Tapi sayang, kemenangan itu pada akhirnya nggak berlaku lagi untuk saat ini. Emak gue, orang tua gue sendiri malah bikin down mental gue waktu bilang suara gue hancur lebur.  Emak gue lebih banyak membanggakan adik-adik gue yang penuh prestasi. Dari perastasi jadi runner up taekwondo dan ada juga yang punya bakat jadi atlet volly. Sedangkan gue?
          Gue payah...
          Gue lemah...
          Gue selalu kalah...
          Sebaik apapun yang gue usahain, orang tua gue nggak pernah melihat gue. Karena itu, gue nggak tahu, apa itu yang namanya MINAT dan BAKAT dalam sebuah kolom survei atau formulir pendaftaran seuatu organisasi.
          Kemarin, gue bener-bener di bikin nangis sama Emak. Hati gue sakit. Gimana mungkin dia bilang  kalau gue ini nggak bisa di banggakan? Dan itu yang terus-terusan bikin gue berpikir kalau gue ini bener-bener payah.
          Tapi, belakangan ini gue kenal satu anak di komunitas jepang yang gue ikuti juga, dia anak baru gue rasa. Namanya Kho. Dia cewek dan gayanya tomboy abis. Sebelum gue tahu dia masuk di komunitas gue, rasanya gue pernah lihat anak itu di Plaza yang ada di dekat rumah gue. Gue menatap anak itu lama. Gue taksir usianya dua tahun di bawah gue. Tapi ternyata, kami sepantaran.
          Beberapa  hari ini gue banyak cerita sama Kho. Gue cerita masalah gue baik di rumah atau di kampus. Dengan sangat saktinya, dia bisa tahu kalau gue ini orang yang sensitif. Iya, itu benar. Dia juga bilang kalau gue bukan orang yang bisa di tekan. Dan gue ini Plegmatis. Kami jadi teman dekat. Gue rasa sih gitu. Nggak tahu kenapa kepala gue rasanya ringan banget kalau cerita sama Kho. Dia pendengar yang baik dan lebih mengutamakan solusi dari pada berkutat menganalisa masalah gue. Dia pintar. Super pintar gue rasa.
          Suatu hari, Kho nanya ke gue, jika disuruh milih antara objek dan bayangan, mana yang gue pilih. Dengan yakinnya, gue jawab Objek.

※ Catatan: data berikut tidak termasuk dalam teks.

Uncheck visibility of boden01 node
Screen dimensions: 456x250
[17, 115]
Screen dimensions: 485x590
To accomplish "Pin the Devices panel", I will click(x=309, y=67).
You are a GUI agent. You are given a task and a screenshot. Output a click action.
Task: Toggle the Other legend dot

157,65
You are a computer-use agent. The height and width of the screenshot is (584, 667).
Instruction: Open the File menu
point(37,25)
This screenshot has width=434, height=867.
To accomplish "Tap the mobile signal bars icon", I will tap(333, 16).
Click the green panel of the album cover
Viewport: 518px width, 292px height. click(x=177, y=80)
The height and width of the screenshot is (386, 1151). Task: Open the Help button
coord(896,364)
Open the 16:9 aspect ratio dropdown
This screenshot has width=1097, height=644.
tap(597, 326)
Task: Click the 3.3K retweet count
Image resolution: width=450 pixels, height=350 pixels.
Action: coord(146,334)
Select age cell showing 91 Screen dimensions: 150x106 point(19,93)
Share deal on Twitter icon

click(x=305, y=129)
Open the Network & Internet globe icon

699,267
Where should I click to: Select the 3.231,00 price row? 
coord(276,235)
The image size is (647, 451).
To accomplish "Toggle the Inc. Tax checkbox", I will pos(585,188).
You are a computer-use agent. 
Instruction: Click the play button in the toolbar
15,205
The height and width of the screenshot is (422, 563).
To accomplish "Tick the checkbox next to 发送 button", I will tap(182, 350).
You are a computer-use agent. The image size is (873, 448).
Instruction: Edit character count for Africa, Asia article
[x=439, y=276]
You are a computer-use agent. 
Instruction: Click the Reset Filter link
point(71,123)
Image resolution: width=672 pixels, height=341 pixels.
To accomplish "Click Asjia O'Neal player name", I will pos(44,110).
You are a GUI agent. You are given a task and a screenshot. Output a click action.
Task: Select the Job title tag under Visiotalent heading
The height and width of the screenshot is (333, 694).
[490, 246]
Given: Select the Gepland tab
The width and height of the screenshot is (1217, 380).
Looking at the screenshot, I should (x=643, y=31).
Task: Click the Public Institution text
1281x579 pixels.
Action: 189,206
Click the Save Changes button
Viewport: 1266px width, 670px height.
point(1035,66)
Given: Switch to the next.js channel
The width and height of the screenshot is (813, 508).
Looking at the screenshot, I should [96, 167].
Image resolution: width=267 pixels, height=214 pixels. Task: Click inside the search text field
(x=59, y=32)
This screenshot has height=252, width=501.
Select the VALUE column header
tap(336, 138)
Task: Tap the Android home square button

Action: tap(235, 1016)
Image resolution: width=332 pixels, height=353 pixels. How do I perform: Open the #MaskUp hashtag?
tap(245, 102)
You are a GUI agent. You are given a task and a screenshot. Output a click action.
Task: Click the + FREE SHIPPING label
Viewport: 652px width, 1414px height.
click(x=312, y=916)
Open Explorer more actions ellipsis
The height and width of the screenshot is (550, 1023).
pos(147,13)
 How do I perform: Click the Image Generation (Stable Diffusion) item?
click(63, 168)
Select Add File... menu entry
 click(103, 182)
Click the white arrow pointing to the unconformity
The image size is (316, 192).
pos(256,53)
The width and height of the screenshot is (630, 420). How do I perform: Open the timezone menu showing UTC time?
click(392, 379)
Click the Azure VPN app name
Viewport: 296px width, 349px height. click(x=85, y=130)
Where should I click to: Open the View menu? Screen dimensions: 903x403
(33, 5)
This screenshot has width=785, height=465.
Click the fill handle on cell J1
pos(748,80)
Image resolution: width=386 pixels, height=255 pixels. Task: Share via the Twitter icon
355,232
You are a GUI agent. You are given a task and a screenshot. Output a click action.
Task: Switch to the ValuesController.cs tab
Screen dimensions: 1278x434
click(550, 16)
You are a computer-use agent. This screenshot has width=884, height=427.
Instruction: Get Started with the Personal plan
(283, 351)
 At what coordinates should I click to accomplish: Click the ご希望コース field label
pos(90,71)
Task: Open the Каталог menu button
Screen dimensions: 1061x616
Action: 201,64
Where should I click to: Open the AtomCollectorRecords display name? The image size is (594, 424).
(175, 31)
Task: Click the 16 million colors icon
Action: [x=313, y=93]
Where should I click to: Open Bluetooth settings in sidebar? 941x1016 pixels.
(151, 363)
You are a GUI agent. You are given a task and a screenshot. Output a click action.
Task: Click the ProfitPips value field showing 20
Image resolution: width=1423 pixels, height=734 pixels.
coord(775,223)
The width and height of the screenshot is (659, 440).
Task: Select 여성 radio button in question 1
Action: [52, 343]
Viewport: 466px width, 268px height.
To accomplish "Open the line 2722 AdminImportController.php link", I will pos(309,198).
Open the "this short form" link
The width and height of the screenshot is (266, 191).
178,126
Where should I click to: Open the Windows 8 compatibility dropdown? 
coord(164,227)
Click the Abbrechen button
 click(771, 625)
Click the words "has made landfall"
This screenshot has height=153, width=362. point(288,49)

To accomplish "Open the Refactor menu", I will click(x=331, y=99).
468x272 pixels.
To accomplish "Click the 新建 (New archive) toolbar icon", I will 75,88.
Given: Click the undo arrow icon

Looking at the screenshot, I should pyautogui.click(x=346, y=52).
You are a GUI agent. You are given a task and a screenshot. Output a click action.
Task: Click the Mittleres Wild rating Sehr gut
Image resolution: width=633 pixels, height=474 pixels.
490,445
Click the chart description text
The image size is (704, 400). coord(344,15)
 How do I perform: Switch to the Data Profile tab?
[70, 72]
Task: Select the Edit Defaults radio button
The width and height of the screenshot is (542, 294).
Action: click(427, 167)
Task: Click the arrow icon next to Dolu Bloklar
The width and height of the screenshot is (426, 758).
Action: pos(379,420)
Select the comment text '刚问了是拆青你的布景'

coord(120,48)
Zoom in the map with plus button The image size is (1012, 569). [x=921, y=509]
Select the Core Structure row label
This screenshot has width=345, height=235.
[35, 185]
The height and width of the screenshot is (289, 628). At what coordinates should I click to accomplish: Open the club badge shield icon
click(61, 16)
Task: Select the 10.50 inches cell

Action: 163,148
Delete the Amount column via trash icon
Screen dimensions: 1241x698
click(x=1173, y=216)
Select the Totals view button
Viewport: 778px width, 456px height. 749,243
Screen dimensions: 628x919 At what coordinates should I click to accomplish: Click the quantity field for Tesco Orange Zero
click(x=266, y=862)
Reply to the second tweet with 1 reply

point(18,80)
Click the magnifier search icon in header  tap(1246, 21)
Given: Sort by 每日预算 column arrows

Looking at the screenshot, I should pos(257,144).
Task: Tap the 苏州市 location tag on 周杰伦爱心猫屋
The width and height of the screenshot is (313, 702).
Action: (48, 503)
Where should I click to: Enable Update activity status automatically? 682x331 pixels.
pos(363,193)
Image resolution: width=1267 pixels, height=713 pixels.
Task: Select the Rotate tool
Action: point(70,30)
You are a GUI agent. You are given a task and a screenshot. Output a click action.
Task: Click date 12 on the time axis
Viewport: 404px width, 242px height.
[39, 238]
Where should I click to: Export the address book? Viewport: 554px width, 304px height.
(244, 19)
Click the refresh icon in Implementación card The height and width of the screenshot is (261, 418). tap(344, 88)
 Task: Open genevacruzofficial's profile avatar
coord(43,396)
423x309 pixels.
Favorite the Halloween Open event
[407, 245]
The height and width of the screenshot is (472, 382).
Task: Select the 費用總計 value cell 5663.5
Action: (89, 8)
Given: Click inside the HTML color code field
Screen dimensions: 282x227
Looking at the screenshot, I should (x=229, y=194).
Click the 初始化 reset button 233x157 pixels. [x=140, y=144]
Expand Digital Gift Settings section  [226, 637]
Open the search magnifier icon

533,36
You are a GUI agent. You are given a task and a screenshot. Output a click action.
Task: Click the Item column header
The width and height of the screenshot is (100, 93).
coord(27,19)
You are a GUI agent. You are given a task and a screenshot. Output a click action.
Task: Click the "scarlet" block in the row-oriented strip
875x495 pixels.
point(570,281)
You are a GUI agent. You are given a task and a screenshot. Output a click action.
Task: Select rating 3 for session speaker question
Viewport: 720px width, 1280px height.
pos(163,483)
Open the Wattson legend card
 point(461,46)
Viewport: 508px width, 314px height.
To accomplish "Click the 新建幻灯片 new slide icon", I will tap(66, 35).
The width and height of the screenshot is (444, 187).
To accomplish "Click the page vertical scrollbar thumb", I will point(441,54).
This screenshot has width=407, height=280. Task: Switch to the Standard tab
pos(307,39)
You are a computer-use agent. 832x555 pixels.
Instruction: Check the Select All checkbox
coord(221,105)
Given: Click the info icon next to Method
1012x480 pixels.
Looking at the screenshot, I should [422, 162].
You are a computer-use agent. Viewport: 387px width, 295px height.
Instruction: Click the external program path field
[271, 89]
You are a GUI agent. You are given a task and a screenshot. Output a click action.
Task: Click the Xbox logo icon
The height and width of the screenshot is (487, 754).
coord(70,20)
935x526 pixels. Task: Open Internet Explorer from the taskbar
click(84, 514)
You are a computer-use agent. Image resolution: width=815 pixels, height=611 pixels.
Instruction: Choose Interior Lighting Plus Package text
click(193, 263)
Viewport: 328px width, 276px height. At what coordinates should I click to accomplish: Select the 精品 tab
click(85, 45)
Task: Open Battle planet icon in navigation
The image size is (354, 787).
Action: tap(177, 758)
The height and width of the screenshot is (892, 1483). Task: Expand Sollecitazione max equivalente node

           “Orang tanpa bayangan akan seperti zombi. Berjalan tanpa arah tujuan. Hampa dan sendirian. Dia tidak tahu kalau sudah mati,”
          Gue memperhatikan dia baik-baik, kemudian dia melanjutkan,  “Bayangan akan selalu mengikuti objeknya. Menjadi penanda kalau objek itu nyata. Bayangan  tanpa objek, dia akan menjadi ilusi. Tapi aku suka menjadi bayangan. Aku akan selalu mengikutimu kemanapun. Dan aku akan selalu membantumu, itupun kalau kamu butuh bantuanku”
          Begitulah Kho, terkadang ucapannya sangat filosofis. Tapi justru itu yang kusuka darinya. Jujur meskipun agak lebay. Selain itu pula, gue baru tahu kalau Kho itu seorang penyuka sesama jenis. Tapi aku  tidak peduli, aku tidak mau terlalu ikut campur dengan urusannya. Aku hanya akan menjadi aku dan dia akan tetap menjadi dia. Meskipun dia menyebut bahwa aku adalah objek dan dia adalah bayanganku.
           Setelah berkata seperti itu, sejak seminggu ini gue mulai aktif belajar musik di studio sewaan dengan Kho. Aku langsung memilih drum. Aku suka gebukan suara drum yang menghentak. Seolah aku bisa meluapkan stress ku dengan memukul stick drum hingga bisa menimbulkan bunyi berdebam.
          Kho bukan orang yang banyak bicara, tapi sekalinya bicara, dia langsung menyadarkanku akan satu hal...
          “Aku iri padamu. Kamu bisa bebas melakukan apapun. Sedangkan aku enggak. Sejak dulu, aku selalu di atur-atur. Orang tuaku super protektif. Dia selalu membatasiku. Melarangku ini dan itu atau menyuruhku melakukan ini dan itu. Hingga aku nggak punya waktu untuk diriku sendiri,”
          Waktu Kho menatap ke arah gue, jantung gue langsung deg-degan, “Orang tuamu diam, bukan berarti mereka tidak mau tahu. Tapi mereka ingin kamu dewasa secara sendirinya. Mereka ingin tahu seberapa jauh kamu berkembang,”
          Pikiran gue melayang jauh. melambung dan terlempar ke masa lalu. Saat gue masih kecil hingga gue masuk SMP. Orang tua gue perhatian juga ke gue. Hanya saja, gue nggak pernah maksimal mengembangkan diri. Padahal kesempatan begitu besar. Gue mulai berpikir lagi, apa saja yang gue lakuin di masa lalu? Kenapa waktu gue bisa terbuang sia-sia? Bukankah harusnya gue udah bisa main musik?
          Gue sendiri yang memutuskan untuk keluar dari eskul taekwondo, semua gara-gara gue males hari minggu gue terganggu. Waktu itu, gue pengen diam di rumah dan nonton kartun aja. Gue nggak mau kelewatan Inuyasha di setiap episodenya. Gue nggak mau ketinggalan aksinya Pokemon. Sekarang, apa yang gue dapat? Penyesalan.
          Kho benar, gue harus dewasa.